#### INFORMATION
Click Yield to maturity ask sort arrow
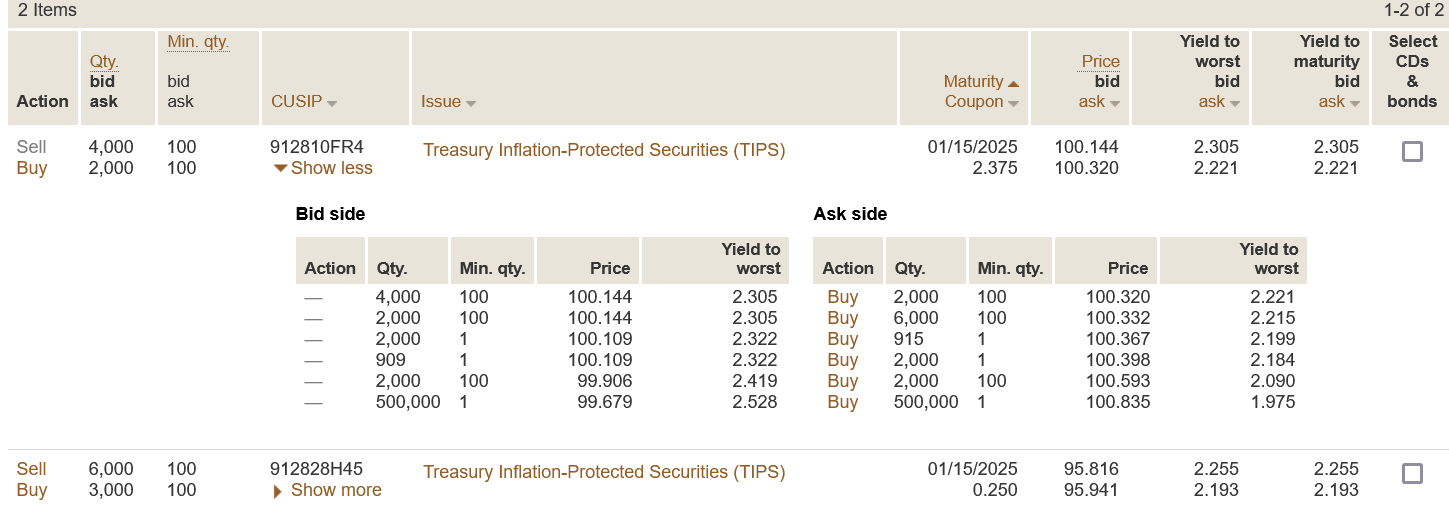 [1354, 103]
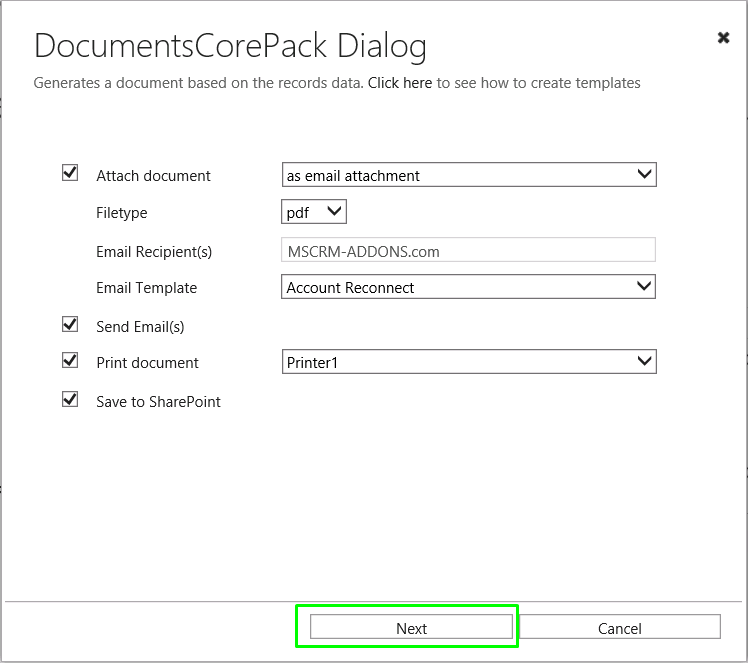Focus the MSCRM-ADDONS.com recipients field
This screenshot has height=663, width=748.
point(468,249)
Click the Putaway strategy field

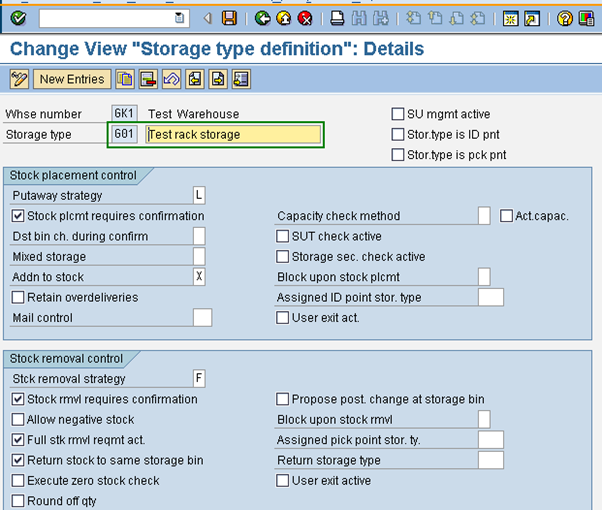point(199,195)
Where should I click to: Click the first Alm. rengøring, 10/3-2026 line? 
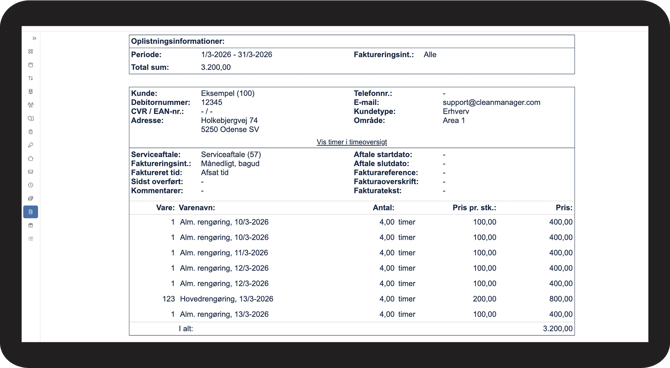[x=352, y=222]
########
## TASK INSTRUCTIONS
Exactly as written, reproduce all of the entries while dropping the pictures.

## ANSWER SPACE
Click Yield to maturity ask sort arrow
 [1354, 103]
Focus the MSCRM-ADDONS.com recipients field
This screenshot has height=663, width=748.
point(468,249)
Click the Putaway strategy field

point(199,195)
Where should I click to: Click the first Alm. rengøring, 10/3-2026 line? 
[x=352, y=222]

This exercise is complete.